__Data extract__:

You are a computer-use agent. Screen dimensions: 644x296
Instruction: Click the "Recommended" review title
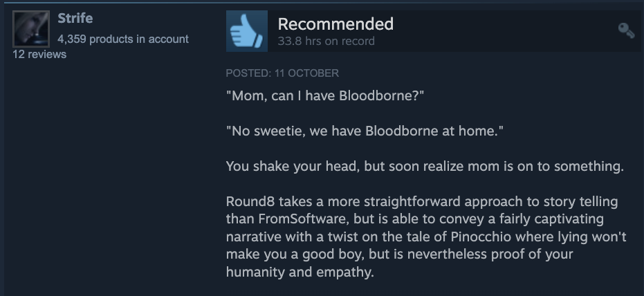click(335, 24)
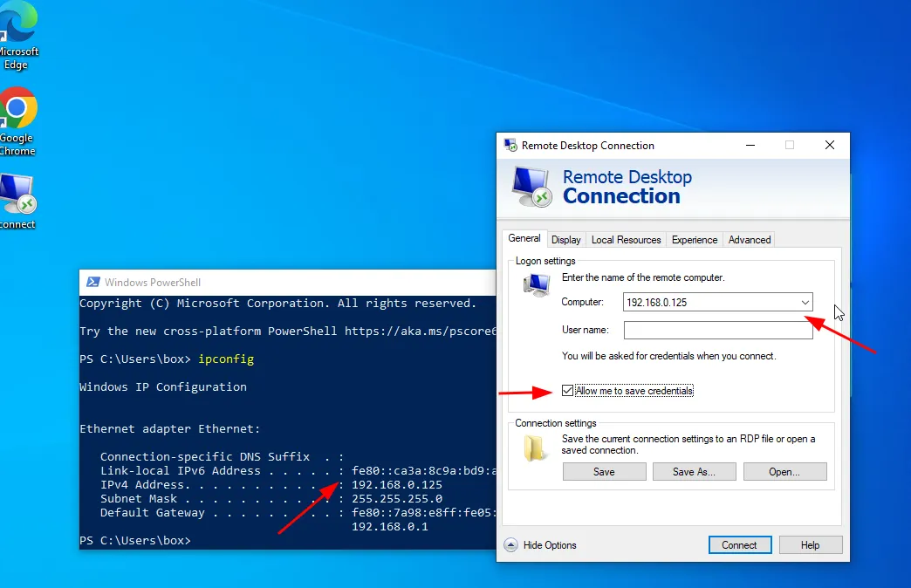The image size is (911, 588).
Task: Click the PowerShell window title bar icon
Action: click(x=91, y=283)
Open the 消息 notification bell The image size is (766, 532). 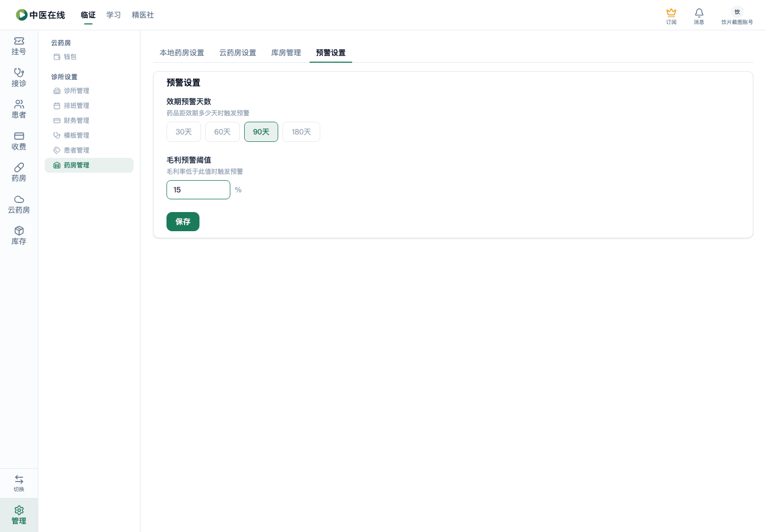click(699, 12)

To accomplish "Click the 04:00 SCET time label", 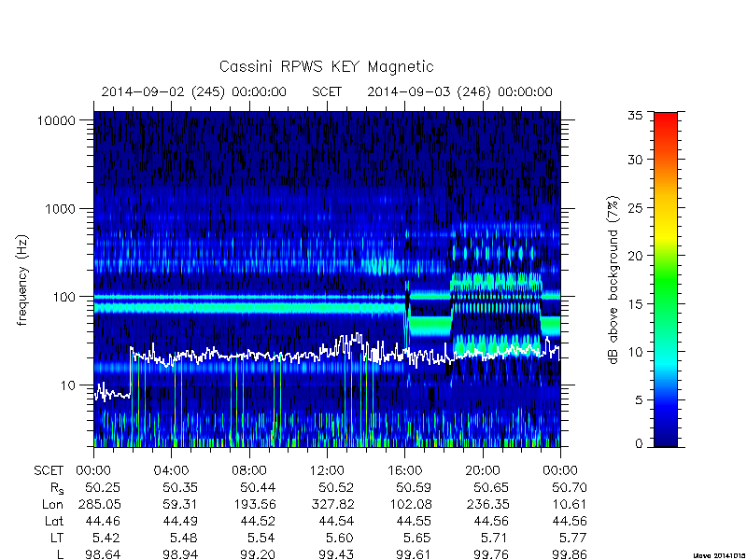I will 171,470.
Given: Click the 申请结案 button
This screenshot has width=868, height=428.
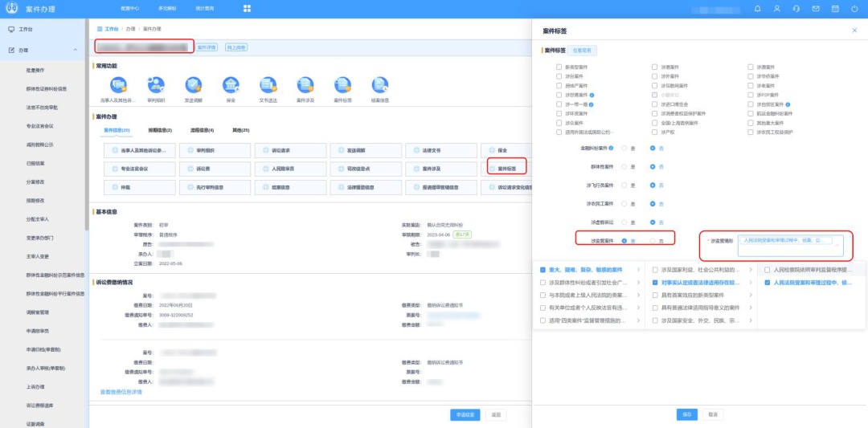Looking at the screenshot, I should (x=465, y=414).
--
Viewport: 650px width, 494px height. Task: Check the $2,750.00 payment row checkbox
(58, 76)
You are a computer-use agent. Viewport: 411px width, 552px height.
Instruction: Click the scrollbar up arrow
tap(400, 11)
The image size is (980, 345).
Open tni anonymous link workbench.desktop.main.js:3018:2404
* * *
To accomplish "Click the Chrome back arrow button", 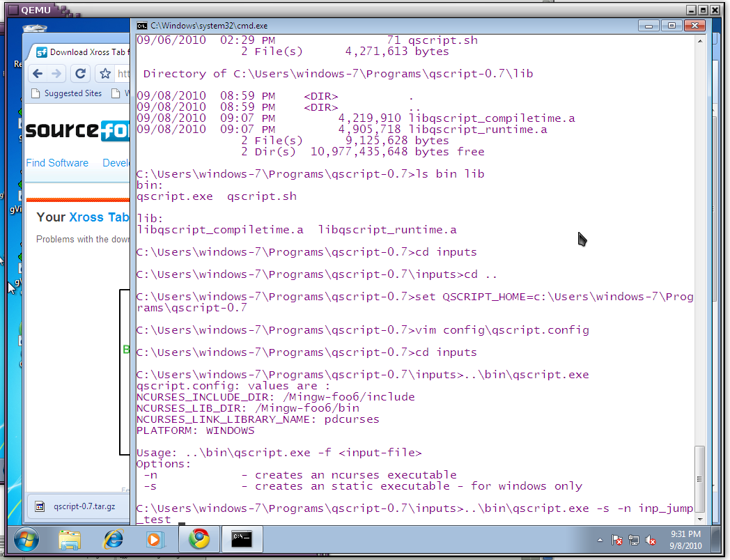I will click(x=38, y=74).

__What you will do__: Which lines of the data contain "computer"? Copy them all.

__Answer__:
You are a computer-use agent. Screen dimensions: 644x296
You are a computer-use agent. Viewport: 411px width, 552px height.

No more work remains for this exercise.